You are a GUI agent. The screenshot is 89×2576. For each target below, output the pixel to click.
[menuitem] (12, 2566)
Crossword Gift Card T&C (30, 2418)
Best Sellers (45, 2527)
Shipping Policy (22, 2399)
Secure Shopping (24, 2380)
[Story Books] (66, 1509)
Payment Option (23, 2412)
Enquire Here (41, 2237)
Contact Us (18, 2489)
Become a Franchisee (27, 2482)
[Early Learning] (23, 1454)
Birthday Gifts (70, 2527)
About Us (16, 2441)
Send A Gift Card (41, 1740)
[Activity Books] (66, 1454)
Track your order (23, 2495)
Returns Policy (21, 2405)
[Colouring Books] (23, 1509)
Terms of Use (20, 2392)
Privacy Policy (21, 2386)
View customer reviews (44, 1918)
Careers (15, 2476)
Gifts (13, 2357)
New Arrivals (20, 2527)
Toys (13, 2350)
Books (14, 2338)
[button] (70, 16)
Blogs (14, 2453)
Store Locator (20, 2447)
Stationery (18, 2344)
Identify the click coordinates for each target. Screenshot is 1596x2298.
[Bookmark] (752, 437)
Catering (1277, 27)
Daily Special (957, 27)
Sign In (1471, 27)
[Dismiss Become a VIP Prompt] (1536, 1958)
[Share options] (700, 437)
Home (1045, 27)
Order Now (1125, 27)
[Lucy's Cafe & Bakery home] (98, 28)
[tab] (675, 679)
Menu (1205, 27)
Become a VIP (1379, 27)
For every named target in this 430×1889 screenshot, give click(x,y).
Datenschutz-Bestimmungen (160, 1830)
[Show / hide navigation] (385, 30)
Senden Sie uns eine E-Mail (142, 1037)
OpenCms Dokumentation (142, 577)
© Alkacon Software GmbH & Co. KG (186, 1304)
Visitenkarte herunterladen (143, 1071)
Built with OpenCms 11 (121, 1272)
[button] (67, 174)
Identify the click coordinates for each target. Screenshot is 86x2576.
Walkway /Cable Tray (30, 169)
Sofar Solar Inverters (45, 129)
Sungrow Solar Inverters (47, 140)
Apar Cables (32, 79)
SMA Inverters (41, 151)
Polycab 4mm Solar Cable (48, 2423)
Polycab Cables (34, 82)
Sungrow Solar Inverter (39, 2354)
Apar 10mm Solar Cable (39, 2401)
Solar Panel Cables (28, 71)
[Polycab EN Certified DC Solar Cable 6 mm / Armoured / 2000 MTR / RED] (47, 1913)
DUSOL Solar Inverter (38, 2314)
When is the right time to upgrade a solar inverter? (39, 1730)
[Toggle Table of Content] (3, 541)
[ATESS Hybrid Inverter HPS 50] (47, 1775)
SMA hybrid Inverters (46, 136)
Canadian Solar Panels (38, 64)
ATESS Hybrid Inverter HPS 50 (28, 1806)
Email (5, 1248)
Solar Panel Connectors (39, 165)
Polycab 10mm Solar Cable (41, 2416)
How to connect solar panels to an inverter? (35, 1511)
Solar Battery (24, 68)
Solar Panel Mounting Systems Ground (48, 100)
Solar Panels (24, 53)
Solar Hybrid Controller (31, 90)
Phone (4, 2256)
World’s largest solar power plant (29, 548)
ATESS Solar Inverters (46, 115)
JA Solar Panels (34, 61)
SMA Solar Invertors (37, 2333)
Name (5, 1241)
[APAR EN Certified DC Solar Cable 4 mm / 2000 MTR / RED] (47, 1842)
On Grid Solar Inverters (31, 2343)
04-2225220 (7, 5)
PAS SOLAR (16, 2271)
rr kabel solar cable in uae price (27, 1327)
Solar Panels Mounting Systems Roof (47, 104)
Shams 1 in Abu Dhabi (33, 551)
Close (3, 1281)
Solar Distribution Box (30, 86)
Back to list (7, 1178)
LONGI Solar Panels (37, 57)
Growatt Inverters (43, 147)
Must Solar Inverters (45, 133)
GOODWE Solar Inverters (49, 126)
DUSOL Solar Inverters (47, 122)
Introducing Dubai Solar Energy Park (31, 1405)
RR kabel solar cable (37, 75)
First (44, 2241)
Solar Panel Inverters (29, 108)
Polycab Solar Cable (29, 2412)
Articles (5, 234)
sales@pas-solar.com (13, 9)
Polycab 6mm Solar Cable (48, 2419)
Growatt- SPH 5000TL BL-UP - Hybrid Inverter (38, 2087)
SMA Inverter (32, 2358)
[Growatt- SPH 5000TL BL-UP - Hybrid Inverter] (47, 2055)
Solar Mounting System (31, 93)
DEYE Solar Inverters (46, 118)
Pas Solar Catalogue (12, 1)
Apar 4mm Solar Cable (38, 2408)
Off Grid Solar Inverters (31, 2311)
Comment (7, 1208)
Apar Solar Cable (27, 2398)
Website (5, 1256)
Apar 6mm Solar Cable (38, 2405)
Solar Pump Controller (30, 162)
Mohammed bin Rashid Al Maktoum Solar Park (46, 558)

- _TASK DESCRIPTION_
Output every entry again, exactly as given.

- _RESPONSE FOR THIS EXERCISE_
You are a GUI agent. The screenshot is 89×2576. For each target below, output the pixel to click.
[menuitem] (12, 2566)
Crossword Gift Card T&C (30, 2418)
Best Sellers (45, 2527)
Shipping Policy (22, 2399)
Secure Shopping (24, 2380)
[Story Books] (66, 1509)
Payment Option (23, 2412)
Enquire Here (41, 2237)
Contact Us (18, 2489)
Become a Franchisee (27, 2482)
[Early Learning] (23, 1454)
Birthday Gifts (70, 2527)
About Us (16, 2441)
Send A Gift Card (41, 1740)
[Activity Books] (66, 1454)
Track your order (23, 2495)
Returns Policy (21, 2405)
[Colouring Books] (23, 1509)
Terms of Use (20, 2392)
Privacy Policy (21, 2386)
View customer reviews (44, 1918)
Careers (15, 2476)
Gifts (13, 2357)
New Arrivals (20, 2527)
Toys (13, 2350)
Books (14, 2338)
[button] (70, 16)
Blogs (14, 2453)
Store Locator (20, 2447)
Stationery (18, 2344)
Identify the click coordinates for each target. Screenshot is 1596x2298.
[Bookmark] (752, 437)
Catering (1277, 27)
Daily Special (957, 27)
Sign In (1471, 27)
[Dismiss Become a VIP Prompt] (1536, 1958)
[Share options] (700, 437)
Home (1045, 27)
Order Now (1125, 27)
[Lucy's Cafe & Bakery home] (98, 28)
[tab] (675, 679)
Menu (1205, 27)
Become a VIP (1379, 27)
For every named target in this 430×1889 screenshot, give click(x,y).
Datenschutz-Bestimmungen (160, 1830)
[Show / hide navigation] (385, 30)
Senden Sie uns eine E-Mail (142, 1037)
OpenCms Dokumentation (142, 577)
© Alkacon Software GmbH & Co. KG (186, 1304)
Visitenkarte herunterladen (143, 1071)
Built with OpenCms 11 (121, 1272)
[button] (67, 174)
Identify the click coordinates for each target. Screenshot is 86x2576.
Walkway /Cable Tray (30, 169)
Sofar Solar Inverters (45, 129)
Sungrow Solar Inverters (47, 140)
Apar Cables (32, 79)
SMA Inverters (41, 151)
Polycab 4mm Solar Cable (48, 2423)
Polycab Cables (34, 82)
Sungrow Solar Inverter (39, 2354)
Apar 10mm Solar Cable (39, 2401)
Solar Panel Cables (28, 71)
[Polycab EN Certified DC Solar Cable 6 mm / Armoured / 2000 MTR / RED] (47, 1913)
DUSOL Solar Inverter (38, 2314)
When is the right time to upgrade a solar inverter? (39, 1730)
[Toggle Table of Content] (3, 541)
[ATESS Hybrid Inverter HPS 50] (47, 1775)
SMA hybrid Inverters (46, 136)
Canadian Solar Panels (38, 64)
ATESS Hybrid Inverter HPS 50 (28, 1806)
Email (5, 1248)
Solar Panel Connectors (39, 165)
Polycab 10mm Solar Cable (41, 2416)
How to connect solar panels to an inverter? (35, 1511)
Solar Battery (24, 68)
Solar Panel Mounting Systems Ground (48, 100)
Solar Panels (24, 53)
Solar Hybrid Controller (31, 90)
Phone (4, 2256)
World’s largest solar power plant (29, 548)
ATESS Solar Inverters (46, 115)
JA Solar Panels (34, 61)
SMA Solar Invertors (37, 2333)
Name (5, 1241)
[APAR EN Certified DC Solar Cable 4 mm / 2000 MTR / RED] (47, 1842)
On Grid Solar Inverters (31, 2343)
04-2225220 (7, 5)
PAS SOLAR (16, 2271)
rr kabel solar cable in uae price (27, 1327)
Solar Panels Mounting Systems Roof (47, 104)
Shams 1 in Abu Dhabi (33, 551)
Close (3, 1281)
Solar Distribution Box (30, 86)
Back to list (7, 1178)
LONGI Solar Panels (37, 57)
Growatt Inverters (43, 147)
Must Solar Inverters (45, 133)
GOODWE Solar Inverters (49, 126)
DUSOL Solar Inverters (47, 122)
Introducing Dubai Solar Energy Park (31, 1405)
RR kabel solar cable (37, 75)
First (44, 2241)
Solar Panel Inverters (29, 108)
Polycab Solar Cable (29, 2412)
Articles (5, 234)
sales@pas-solar.com (13, 9)
Polycab 6mm Solar Cable (48, 2419)
Growatt- SPH 5000TL BL-UP - Hybrid Inverter (38, 2087)
SMA Inverter (32, 2358)
[Growatt- SPH 5000TL BL-UP - Hybrid Inverter] (47, 2055)
Solar Mounting System (31, 93)
DEYE Solar Inverters (46, 118)
Pas Solar Catalogue (12, 1)
Apar 4mm Solar Cable (38, 2408)
Off Grid Solar Inverters (31, 2311)
Comment (7, 1208)
Apar Solar Cable (27, 2398)
Website (5, 1256)
Apar 6mm Solar Cable (38, 2405)
Solar Pump Controller (30, 162)
Mohammed bin Rashid Al Maktoum Solar Park (46, 558)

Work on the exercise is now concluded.